As for causes of the current problems with the UK (there are similar trends elsewhere) perhaps we can look to the Greed is Good philosopy of the Thatcher years, Big Bang, the Building Societies Act 1986, the worship of deregulation and unregulated markets - and I wouldn't doubt that Labour Governments as well as the Tories bought into this as well, or were not as aware as they should have been. But if any Tories think the answer is to turn the clock back to 1979 then they really have learned nothing.

I suspect I disagree with most people here about the extent of regulation that is needed to make markets operate efficiently - but it is perhaps because that I believe in markets that I do think that they are worth regulating to make them price risk properly and work efficiently. However, perhaps those who want to minimise the extent of state regulation perhaps ought to play a little more attention to role self regulation has played in recent times - that whole framework of fund managers, accountants and lawyers has been pretty worthless and really does need a good shakeup.

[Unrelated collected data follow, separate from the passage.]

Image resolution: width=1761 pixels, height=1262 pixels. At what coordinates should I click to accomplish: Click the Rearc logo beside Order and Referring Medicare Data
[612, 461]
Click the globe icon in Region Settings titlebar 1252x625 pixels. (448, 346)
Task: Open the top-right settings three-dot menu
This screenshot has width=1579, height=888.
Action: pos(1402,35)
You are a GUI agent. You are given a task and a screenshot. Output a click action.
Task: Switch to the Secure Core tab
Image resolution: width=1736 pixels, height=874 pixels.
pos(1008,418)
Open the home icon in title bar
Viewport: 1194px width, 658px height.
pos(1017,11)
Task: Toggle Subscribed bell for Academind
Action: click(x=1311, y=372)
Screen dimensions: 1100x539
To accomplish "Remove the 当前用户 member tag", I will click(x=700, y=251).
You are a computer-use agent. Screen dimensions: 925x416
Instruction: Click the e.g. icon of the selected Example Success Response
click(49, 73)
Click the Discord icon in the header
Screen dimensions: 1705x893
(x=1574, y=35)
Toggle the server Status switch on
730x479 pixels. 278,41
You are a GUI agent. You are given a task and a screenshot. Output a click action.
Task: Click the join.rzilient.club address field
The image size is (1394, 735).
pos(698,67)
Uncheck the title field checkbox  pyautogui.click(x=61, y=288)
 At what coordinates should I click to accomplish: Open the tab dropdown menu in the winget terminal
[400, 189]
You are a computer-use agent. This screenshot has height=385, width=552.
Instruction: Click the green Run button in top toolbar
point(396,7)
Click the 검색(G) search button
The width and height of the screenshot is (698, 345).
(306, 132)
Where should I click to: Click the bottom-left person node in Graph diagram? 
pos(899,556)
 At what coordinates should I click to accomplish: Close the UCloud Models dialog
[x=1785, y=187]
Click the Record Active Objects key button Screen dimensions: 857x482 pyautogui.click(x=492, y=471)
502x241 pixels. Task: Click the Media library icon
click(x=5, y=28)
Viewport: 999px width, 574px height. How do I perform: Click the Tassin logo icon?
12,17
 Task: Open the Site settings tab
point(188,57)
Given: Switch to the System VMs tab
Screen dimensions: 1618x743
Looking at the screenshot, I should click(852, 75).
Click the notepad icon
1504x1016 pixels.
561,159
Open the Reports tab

Conservatives might also want to look at the background of the current crowd around Cameron to see whether past form indicates if they are up to the task - personally I don't see many signs of that particular bunch of poachers becoming effective gamekeepers.

Nick Drew said...

agree with most of your last para, ToryBoys, and I never thought I'd find meself saying that

(while you're here, thanks for pointing us to Labour&Capital all those months ago!)